Foram confirmadas as demarcações do território Comexatiba (Cahy-Pequi), no município de Prado, no sul da Bahia, ocupado pelo povo Pataxó; e da terra indígena Pankará da Serra do Arapuá, em Carnaubeira da Penha, no sertão de Pernambuco, habitada pelo povo Pankará. Juntos, esses territórios somam mais de 43 mil hectares.

Além disso, em Pernambuco, no município de Carnaubeira da Penha, foi confirmada a demarcação do território indígena Pankará da Serra do Arapuá, habitado pelo povo Pankará. A área tem 15.114 hectares e é ocupada por 4.716 indígenas.

A medida integra esforço conjunto do Ministério da Justiça e Segurança Pública (MJSP) e do Ministério dos Povos Indígenas (MPI) e representa um marco para o Nordeste, onde a pressão sobre as comunidades é historicamente maior que o ritmo de regularização fundiária. Desde 2018, não havia demarcações no País, e, apenas em 2024, 21 terras indígenas passaram a ser reconhecidas.

Marco histórico para o Nordeste

A ampliação das áreas demarcadas está diretamente conectada à agenda climática que o Brasil defende na COP30. Estudos da Articulação dos Povos Indígenas do Brasil (Apib), do IPAM e do Comitê Indígena de Mudanças Climáticas (CIMC) indicam que a conclusão das demarcações pode evitar até 20% do desmatamento adicional no País e reduzir 26% das emissões de carbono até 2030.

As terras indígenas, que hoje somam 117,4 milhões de hectares, 13,8% do território brasileiro, estão entre os maiores blocos contínuos de floresta preservada no mundo.

As portarias de demarcação representam o reconhecimento institucional sobre o direito às terras indígenas e a definição dos limites dos territórios; atual governo já demarcou 21 TIs. Foto: Robson Alves/MJSP

Processo ainda depende de homologação presidencial

As portarias assinadas pelo ministro Ricardo Lewandowski representam uma etapa essencial do processo de demarcação, definindo limites e reconhecendo oficialmente a ocupação tradicional. A finalização depende de decreto presidencial que homologa definitivamente cada território.

Na COP30, a decisão foi apresentada como parte do compromisso brasileiro de retomar a política de demarcação baseada em evidências científicas, justiça ambiental e participação direta das comunidades.
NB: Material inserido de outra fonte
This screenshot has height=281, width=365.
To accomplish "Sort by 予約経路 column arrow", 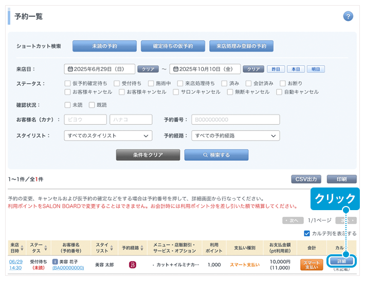I will [x=142, y=247].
A ação também sinaliza um movimento político importante: a retomada de processos que estavam parados há anos.

Povos do Nordeste seguem na linha de frente

Mesmo representando menor extensão territorial quando comparadas às áreas amazônicas, as terras indígenas do Nordeste têm papel decisivo na proteção de ecossistemas ameaçados, como a Mata Atlântica e a Caatinga.

Com as novas portarias, lideranças esperam avanço contínuo na política de demarcação, especialmente para regiões onde conflitos fundiários e impactos climáticos são mais intensos, como o litoral baiano e o semiárido pernambucano.

As discussões seguem ao longo da COP30, onde representantes indígenas reforçam a defesa de seus territórios como estratégia central de enfrentamento à crise climática global.